Excellus BlueCross BlueShield announced on Wednesday that an attack on its systems has potentially exposed the personal information of more than 10 million plan members.
The New York-based health insurer said it recently became aware that attackers had executed a “sophisticated attack,” which had initially occurred on December 23, 2013.
The data breached may have included individuals’ names, birthdates, Social Security numbers, mailing addresses, telephone numbers and member ID numbers, as well as patients’ claims and financial account information.
According to a company spokesman, the hackers gained access to administrative controls, which allowed them to access the sensitive information of members of patients.
Nonetheless, Excellus said its investigation has not determined that any such data was removed from our systems.
“We have no evidence to date that such data has been used inappropriately,” said the company.
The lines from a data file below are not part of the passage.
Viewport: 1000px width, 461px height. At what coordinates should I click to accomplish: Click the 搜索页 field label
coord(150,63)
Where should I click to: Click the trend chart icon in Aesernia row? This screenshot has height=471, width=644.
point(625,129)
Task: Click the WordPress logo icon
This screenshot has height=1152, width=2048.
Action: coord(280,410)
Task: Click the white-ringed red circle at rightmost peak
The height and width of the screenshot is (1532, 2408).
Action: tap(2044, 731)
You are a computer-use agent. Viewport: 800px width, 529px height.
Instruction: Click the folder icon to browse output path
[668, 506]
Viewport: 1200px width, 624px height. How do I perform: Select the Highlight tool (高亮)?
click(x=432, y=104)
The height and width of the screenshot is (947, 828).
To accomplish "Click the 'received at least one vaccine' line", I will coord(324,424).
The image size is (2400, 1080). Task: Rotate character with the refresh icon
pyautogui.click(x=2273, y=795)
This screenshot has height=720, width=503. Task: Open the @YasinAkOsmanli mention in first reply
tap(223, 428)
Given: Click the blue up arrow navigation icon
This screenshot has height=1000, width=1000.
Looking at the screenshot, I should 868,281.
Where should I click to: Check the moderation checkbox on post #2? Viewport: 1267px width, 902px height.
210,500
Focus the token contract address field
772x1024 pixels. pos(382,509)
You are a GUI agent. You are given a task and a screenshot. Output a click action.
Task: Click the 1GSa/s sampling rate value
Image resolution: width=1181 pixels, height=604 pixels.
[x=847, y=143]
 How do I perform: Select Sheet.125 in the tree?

The incident affects an estimated 7 million Excellus members, as well as an additional 3.5 million individuals served by Lifetime Healthcare Companies, including Lifetime Health, Lifetime Care, Univera Healthcare, MedAmerica and Lifetime Benefits Solutions.
Excellus stated it has notified the FBI and is coordinating with the Bureau’s investigation into the attack.
“We are taking additional actions to strengthen and enhance the security of our IT systems moving forward,” said the company.
Affected individuals will be notified by mail, and are offered two years of complimentary identity theft protection services, including credit monitoring.
“Individuals contacted by the companies should take steps to monitor and safeguard their personally identifiable information and report any suspected instances of identity theft to the FBI’s Internet Crime Complaint Center,” said the FBI in a statement.
The incident follows the massive breach that hit the second-largest U.S. health insurer Anthem Inc, which compromised the records of nearly 80 million customers earlier this year.